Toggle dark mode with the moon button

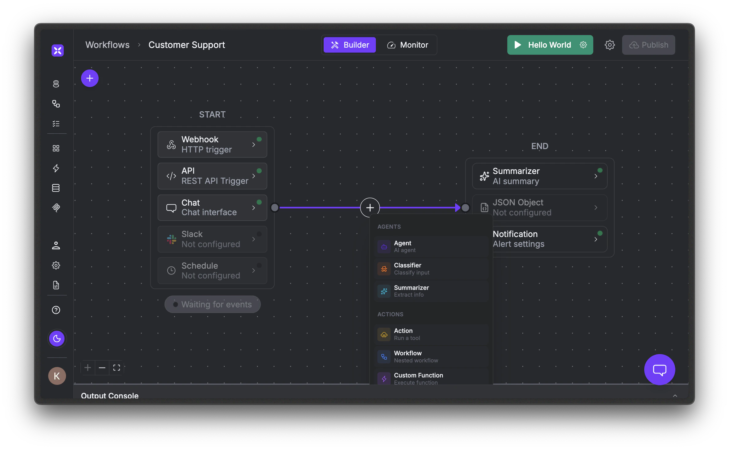[57, 338]
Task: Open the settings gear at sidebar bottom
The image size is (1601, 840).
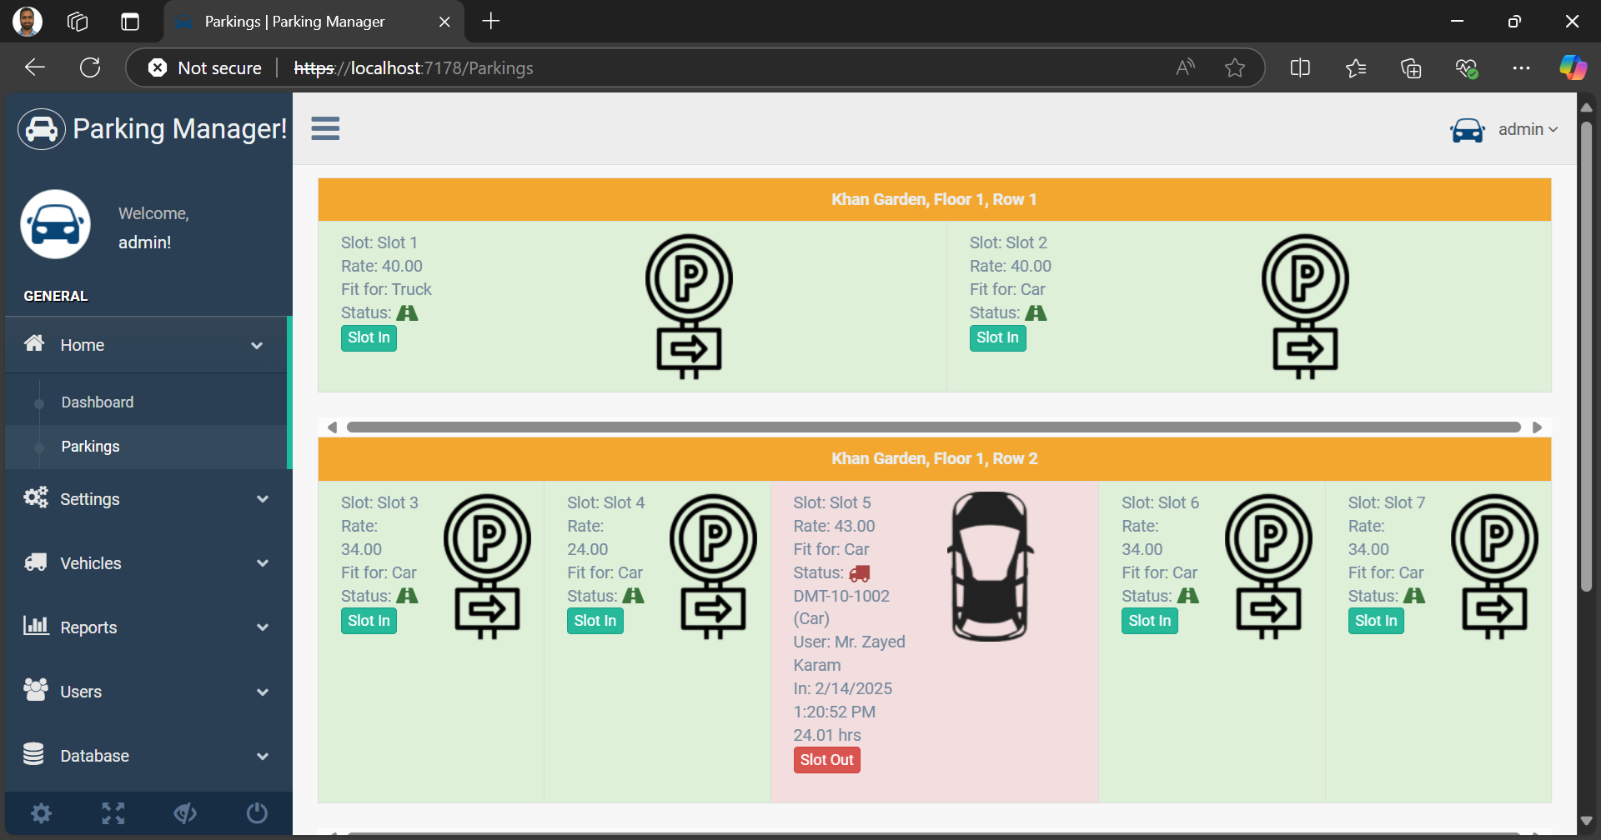Action: [40, 813]
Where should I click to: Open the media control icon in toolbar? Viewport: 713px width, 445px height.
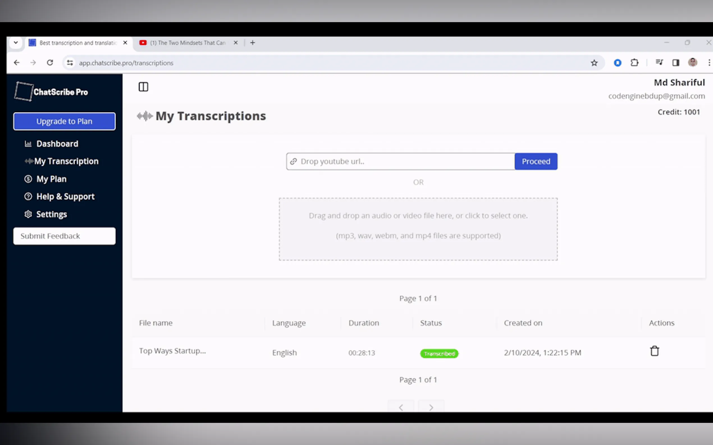pyautogui.click(x=659, y=62)
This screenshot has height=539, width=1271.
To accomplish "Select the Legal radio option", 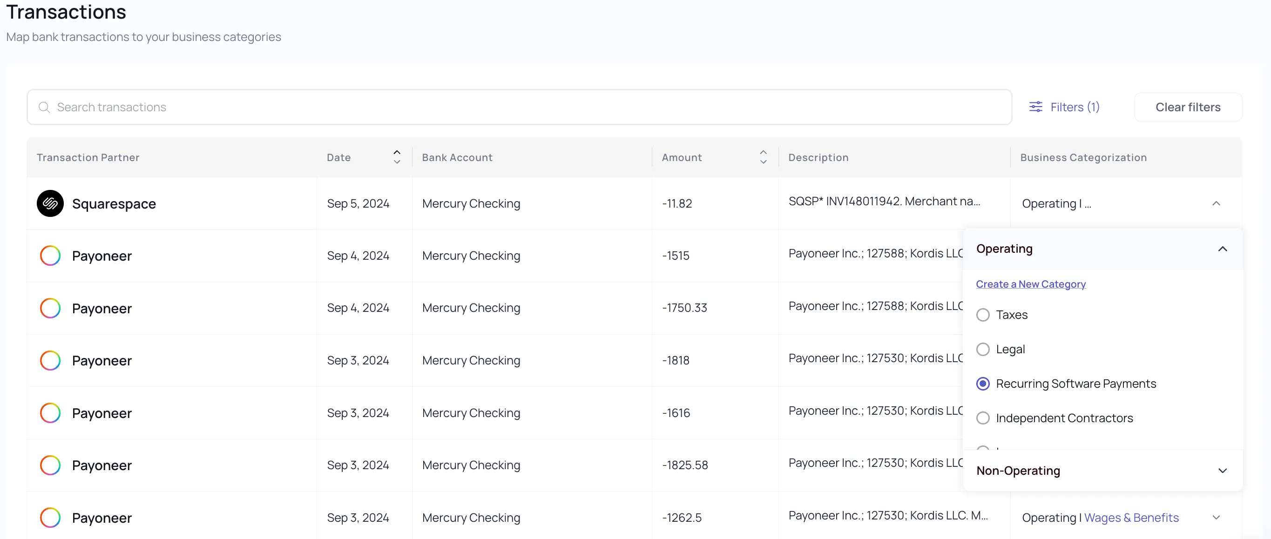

● ● ● ● ●

**Problem description**
Only lines from the one holding "Where should I" through the last line of the entries above are wanted, both ends included, each retyped exactly; no pictures.

**Solution**
Where should I click to: Open the media control icon in toolbar? Viewport: 713px width, 445px height.
pyautogui.click(x=659, y=62)
This screenshot has height=539, width=1271.
To accomplish "Select the Legal radio option", 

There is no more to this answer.